(Collected data)
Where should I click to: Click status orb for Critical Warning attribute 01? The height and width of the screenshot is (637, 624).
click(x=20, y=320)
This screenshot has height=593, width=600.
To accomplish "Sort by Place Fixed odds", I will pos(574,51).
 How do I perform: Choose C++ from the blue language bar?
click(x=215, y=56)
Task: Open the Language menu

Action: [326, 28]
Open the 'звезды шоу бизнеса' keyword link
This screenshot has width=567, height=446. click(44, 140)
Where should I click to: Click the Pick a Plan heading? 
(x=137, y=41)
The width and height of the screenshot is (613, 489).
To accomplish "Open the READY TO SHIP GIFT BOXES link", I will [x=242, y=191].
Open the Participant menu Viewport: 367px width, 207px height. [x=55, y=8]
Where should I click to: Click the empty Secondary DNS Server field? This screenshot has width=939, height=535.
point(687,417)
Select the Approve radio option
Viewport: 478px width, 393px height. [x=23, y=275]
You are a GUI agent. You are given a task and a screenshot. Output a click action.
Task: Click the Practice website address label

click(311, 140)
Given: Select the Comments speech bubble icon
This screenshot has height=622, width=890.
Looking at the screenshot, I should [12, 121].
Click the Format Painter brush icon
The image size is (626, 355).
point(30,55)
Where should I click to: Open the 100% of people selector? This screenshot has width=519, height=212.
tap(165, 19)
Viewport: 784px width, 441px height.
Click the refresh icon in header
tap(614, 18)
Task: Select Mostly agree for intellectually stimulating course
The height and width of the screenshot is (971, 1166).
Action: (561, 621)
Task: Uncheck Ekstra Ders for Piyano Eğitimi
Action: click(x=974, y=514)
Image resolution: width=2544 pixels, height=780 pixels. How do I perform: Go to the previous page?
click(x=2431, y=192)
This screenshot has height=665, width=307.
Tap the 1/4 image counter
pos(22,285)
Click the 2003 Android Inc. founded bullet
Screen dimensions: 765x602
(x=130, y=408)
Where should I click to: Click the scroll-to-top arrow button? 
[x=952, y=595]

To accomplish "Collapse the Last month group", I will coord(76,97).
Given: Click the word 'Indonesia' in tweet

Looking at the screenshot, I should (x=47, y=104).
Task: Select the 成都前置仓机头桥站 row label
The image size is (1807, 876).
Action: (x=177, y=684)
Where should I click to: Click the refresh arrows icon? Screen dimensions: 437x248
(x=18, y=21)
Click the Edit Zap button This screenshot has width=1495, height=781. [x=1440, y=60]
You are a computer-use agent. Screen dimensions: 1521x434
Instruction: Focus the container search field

* What you will do *
From the line containing "Viewport: 784px width, 441px height." through the last line of the entries above, print every line exactly, including both ends, and nothing else.

* Final answer *
Viewport: 784px width, 441px height.
Click the refresh icon in header
tap(614, 18)
Task: Select Mostly agree for intellectually stimulating course
The height and width of the screenshot is (971, 1166).
Action: (561, 621)
Task: Uncheck Ekstra Ders for Piyano Eğitimi
Action: click(x=974, y=514)
Image resolution: width=2544 pixels, height=780 pixels. How do I perform: Go to the previous page?
click(x=2431, y=192)
This screenshot has height=665, width=307.
Tap the 1/4 image counter
pos(22,285)
Click the 2003 Android Inc. founded bullet
Screen dimensions: 765x602
(x=130, y=408)
Where should I click to: Click the scroll-to-top arrow button? 
[x=952, y=595]

To accomplish "Collapse the Last month group", I will coord(76,97).
Given: Click the word 'Indonesia' in tweet

Looking at the screenshot, I should (x=47, y=104).
Task: Select the 成都前置仓机头桥站 row label
The image size is (1807, 876).
Action: (x=177, y=684)
Where should I click to: Click the refresh arrows icon? Screen dimensions: 437x248
(x=18, y=21)
Click the Edit Zap button This screenshot has width=1495, height=781. [x=1440, y=60]
You are a computer-use agent. Screen dimensions: 1521x434
Instruction: Focus the container search field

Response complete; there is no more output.